WORK TASK: Reproduce the records below exactly, but only between the lines holding "Where should I click to: Click the Zoom" and "Click the search", inclusive.
|---|
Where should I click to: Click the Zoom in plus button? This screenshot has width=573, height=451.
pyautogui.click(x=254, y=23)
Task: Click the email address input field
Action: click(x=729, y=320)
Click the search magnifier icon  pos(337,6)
|---|
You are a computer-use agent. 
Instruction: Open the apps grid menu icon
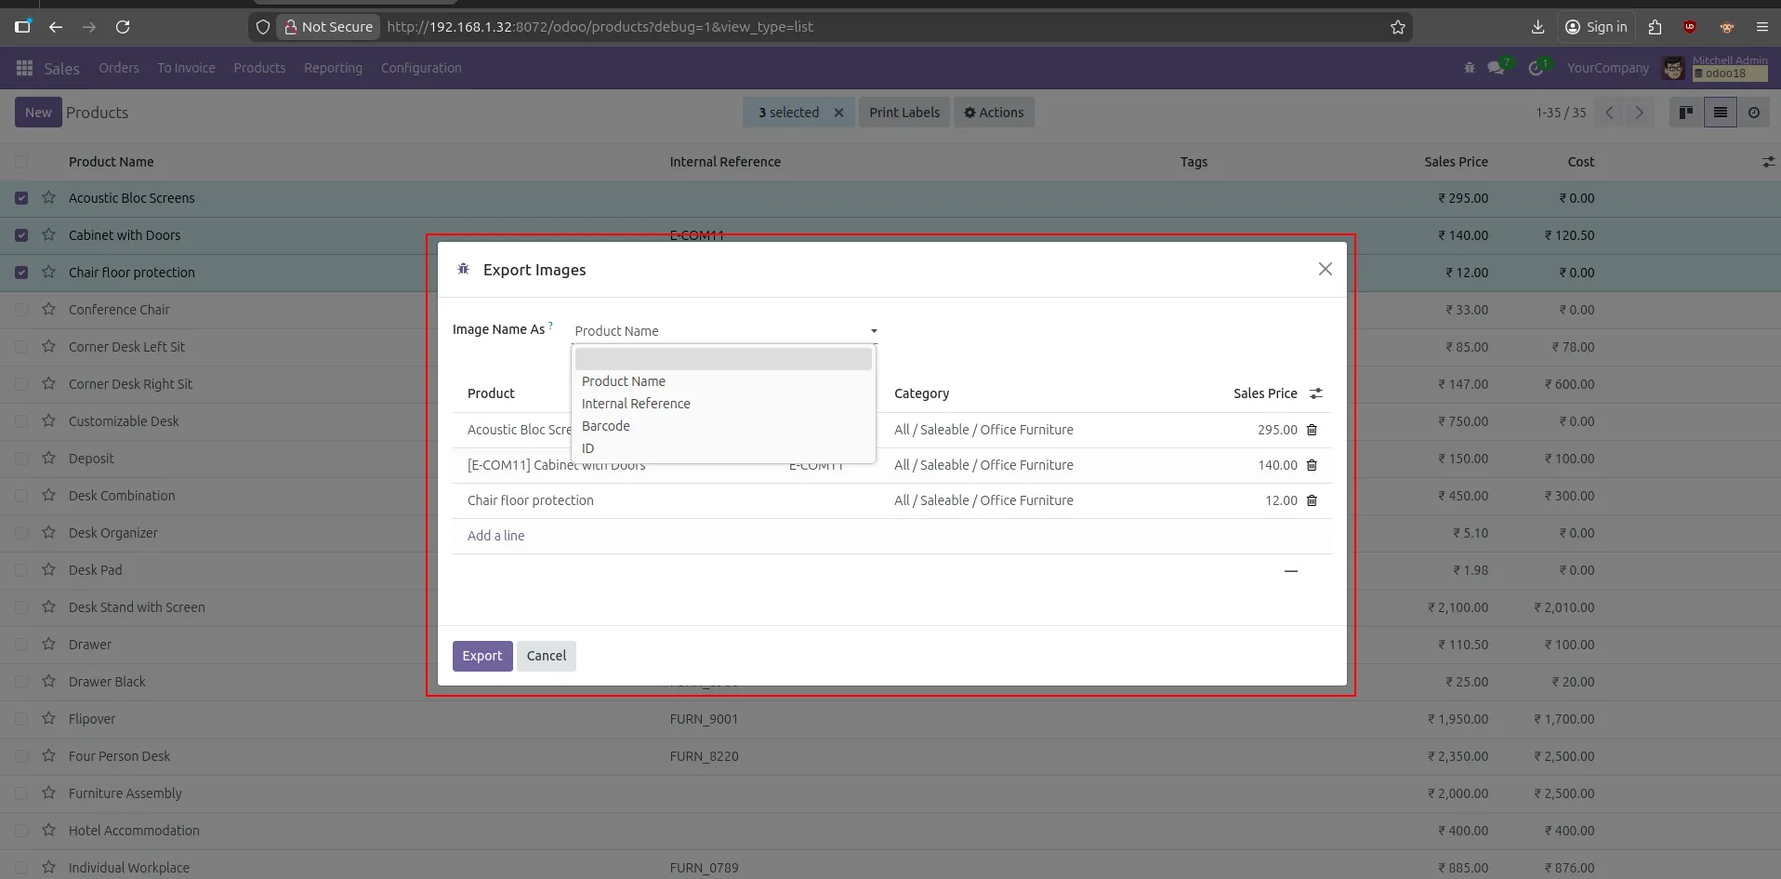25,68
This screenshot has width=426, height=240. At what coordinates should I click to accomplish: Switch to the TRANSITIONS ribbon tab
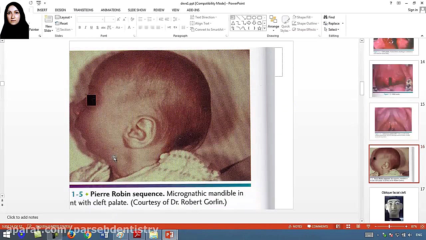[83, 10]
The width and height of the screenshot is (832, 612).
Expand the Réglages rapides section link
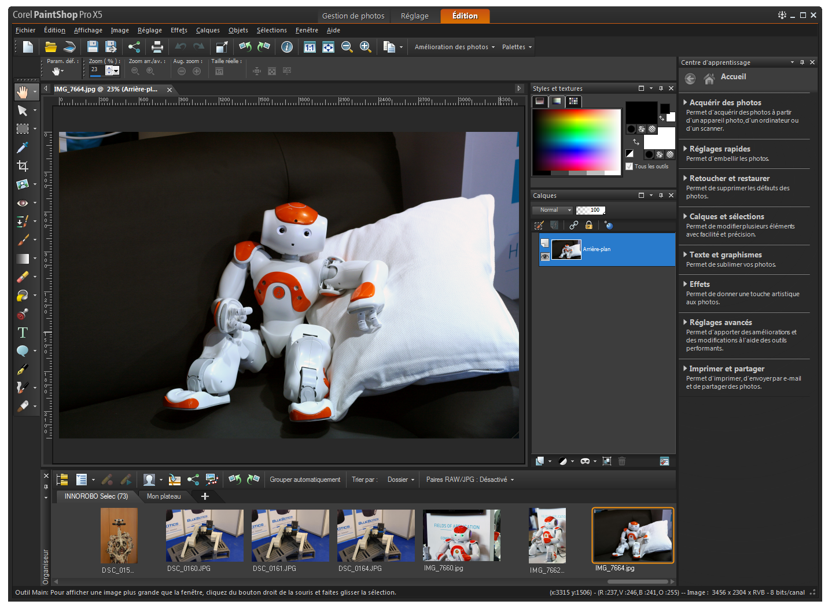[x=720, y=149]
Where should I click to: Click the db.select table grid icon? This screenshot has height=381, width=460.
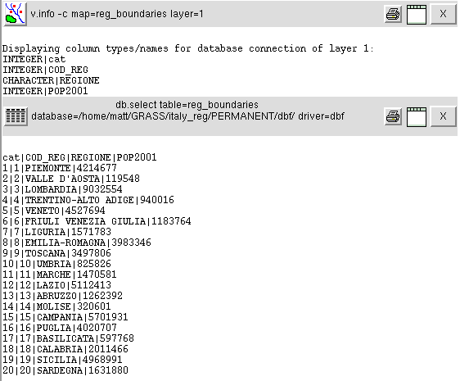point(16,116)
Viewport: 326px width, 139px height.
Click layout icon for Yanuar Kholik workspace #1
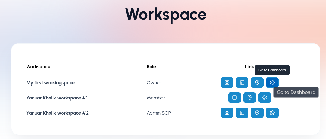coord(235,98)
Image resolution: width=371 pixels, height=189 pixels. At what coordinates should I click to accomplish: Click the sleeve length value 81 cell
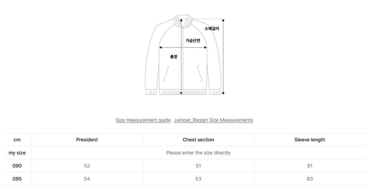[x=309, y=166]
|---|
REPLY TO THE TASK:
Where should I click to: Click the Zoom in plus button? This screenshot has width=573, height=451.
pyautogui.click(x=254, y=23)
Task: Click the email address input field
Action: click(x=729, y=320)
Click the search magnifier icon  pos(337,6)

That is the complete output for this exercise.